- _Information shown_
++++++++++
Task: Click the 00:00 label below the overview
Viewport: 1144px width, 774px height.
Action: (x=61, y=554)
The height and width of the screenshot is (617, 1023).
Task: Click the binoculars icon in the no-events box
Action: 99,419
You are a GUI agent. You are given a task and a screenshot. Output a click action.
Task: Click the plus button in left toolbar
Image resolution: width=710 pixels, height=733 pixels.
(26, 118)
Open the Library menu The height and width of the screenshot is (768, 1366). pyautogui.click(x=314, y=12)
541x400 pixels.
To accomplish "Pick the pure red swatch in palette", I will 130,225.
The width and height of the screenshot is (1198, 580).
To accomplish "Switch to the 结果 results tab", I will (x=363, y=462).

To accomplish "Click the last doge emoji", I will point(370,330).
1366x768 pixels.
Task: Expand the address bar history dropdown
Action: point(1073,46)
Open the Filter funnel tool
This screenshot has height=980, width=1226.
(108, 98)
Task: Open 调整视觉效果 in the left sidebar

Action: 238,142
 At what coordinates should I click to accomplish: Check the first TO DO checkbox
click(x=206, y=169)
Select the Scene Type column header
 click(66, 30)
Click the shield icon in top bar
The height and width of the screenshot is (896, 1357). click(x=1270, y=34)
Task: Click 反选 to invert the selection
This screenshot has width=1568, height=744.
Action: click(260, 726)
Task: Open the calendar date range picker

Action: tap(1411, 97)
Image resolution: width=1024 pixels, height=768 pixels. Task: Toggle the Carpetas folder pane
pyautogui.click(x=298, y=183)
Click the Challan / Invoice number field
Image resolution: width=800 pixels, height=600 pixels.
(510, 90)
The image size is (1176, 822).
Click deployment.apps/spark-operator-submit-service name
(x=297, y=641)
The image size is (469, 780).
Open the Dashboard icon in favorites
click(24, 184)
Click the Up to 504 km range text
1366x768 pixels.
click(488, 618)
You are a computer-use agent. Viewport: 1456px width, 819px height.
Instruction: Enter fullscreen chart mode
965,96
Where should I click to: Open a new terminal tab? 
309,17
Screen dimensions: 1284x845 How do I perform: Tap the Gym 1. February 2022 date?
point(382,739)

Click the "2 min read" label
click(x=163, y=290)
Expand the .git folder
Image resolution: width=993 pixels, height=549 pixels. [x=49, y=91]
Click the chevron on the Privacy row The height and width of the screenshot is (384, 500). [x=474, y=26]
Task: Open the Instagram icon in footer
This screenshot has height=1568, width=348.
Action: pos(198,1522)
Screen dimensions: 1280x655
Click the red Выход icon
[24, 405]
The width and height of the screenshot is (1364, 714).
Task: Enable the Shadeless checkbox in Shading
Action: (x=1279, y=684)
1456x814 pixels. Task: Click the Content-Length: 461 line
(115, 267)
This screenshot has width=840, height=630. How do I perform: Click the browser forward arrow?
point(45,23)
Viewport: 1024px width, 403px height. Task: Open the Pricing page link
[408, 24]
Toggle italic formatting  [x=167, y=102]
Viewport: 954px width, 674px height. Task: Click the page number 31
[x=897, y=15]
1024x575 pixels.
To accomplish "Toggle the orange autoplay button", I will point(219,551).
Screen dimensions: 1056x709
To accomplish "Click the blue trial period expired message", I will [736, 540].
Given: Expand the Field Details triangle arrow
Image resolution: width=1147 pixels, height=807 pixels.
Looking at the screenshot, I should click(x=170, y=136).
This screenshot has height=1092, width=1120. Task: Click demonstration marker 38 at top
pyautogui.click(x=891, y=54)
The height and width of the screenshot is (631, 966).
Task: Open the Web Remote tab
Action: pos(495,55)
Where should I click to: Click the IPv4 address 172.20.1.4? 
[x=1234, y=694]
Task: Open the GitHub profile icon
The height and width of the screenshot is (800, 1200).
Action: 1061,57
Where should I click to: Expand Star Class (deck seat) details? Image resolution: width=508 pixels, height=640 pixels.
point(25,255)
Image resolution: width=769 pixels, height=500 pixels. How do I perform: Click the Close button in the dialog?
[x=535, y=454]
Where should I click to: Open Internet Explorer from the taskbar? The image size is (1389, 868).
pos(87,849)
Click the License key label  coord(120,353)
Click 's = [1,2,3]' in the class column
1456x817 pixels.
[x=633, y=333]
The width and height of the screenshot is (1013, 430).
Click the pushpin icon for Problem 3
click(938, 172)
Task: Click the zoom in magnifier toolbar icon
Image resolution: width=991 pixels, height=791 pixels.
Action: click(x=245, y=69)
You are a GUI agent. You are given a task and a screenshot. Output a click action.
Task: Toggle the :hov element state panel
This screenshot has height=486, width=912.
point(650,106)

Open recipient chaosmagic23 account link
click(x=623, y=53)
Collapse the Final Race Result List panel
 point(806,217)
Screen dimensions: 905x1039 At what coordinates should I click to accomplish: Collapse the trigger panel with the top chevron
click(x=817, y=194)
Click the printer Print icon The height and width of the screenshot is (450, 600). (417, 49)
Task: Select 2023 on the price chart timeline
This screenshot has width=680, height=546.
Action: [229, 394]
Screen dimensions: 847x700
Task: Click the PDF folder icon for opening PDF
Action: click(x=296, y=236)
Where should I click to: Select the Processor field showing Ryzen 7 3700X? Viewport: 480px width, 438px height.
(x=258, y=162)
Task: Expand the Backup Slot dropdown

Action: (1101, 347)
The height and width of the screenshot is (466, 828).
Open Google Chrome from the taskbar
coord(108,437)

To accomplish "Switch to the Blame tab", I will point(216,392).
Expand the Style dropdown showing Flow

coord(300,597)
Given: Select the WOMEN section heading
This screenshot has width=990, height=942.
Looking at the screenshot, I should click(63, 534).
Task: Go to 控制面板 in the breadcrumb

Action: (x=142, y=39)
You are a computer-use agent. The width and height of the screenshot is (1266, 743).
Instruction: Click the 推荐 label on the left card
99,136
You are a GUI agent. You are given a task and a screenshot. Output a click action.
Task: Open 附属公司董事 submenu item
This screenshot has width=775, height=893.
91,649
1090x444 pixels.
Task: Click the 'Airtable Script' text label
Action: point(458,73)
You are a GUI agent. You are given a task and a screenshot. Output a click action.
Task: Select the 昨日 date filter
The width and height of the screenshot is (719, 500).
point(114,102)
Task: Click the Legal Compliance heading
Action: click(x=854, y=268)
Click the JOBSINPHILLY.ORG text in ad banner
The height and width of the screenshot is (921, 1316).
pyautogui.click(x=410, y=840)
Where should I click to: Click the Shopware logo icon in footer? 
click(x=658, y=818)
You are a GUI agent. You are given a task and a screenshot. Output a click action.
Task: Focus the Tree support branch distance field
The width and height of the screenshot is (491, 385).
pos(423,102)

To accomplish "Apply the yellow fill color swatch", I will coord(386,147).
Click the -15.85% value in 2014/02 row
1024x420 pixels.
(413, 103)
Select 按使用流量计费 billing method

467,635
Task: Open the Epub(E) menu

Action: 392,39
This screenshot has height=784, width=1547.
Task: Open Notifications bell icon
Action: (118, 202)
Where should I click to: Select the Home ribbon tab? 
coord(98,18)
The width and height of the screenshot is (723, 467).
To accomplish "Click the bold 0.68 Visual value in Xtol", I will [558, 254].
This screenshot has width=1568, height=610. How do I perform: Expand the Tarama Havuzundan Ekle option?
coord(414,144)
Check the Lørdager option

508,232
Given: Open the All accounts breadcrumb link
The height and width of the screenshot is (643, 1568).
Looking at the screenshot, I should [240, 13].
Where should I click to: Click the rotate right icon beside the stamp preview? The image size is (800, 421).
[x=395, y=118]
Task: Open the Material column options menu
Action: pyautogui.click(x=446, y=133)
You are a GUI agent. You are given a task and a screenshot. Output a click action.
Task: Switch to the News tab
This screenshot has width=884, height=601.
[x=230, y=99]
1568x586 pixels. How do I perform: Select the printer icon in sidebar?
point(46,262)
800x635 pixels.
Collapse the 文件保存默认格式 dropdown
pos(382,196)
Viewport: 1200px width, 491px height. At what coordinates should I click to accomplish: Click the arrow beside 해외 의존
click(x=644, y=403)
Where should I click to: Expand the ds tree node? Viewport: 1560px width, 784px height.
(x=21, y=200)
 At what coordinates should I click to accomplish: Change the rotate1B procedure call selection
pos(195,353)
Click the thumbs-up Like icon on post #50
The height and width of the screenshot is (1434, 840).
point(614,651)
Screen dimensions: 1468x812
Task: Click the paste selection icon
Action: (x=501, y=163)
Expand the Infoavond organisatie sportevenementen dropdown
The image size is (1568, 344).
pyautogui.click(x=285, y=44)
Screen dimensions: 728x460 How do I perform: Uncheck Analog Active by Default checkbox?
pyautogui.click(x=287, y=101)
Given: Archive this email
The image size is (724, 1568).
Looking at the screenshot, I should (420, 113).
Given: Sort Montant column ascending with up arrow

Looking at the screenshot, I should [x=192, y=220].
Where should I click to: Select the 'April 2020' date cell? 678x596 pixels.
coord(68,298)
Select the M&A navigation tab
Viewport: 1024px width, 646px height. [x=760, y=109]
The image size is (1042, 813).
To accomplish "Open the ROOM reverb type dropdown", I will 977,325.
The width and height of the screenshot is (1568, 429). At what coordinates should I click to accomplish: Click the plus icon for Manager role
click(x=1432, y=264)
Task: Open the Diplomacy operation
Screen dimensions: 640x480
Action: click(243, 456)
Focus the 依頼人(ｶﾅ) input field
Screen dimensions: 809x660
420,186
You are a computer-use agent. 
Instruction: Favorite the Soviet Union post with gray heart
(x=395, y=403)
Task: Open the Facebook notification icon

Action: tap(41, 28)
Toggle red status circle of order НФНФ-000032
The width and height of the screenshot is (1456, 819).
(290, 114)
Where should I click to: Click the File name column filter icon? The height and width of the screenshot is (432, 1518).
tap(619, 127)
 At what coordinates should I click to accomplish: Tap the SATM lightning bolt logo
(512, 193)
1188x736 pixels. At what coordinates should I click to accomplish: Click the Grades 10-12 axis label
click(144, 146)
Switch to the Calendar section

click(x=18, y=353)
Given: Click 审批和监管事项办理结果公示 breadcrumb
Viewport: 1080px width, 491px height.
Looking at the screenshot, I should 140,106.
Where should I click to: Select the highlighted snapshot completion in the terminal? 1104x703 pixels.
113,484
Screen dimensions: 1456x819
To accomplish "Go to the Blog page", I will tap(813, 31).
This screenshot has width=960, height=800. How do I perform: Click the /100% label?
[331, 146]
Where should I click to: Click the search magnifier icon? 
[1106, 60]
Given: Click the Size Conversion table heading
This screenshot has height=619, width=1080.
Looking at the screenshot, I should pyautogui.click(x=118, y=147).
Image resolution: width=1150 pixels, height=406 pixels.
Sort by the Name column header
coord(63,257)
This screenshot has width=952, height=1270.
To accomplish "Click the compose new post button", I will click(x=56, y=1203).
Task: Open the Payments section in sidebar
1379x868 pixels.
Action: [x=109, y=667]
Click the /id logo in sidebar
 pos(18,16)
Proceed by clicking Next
++++++++++
- _Activity_
Your reply should consist of one number: how many lines of the material above include the word "value".

- _Solved exercise_
2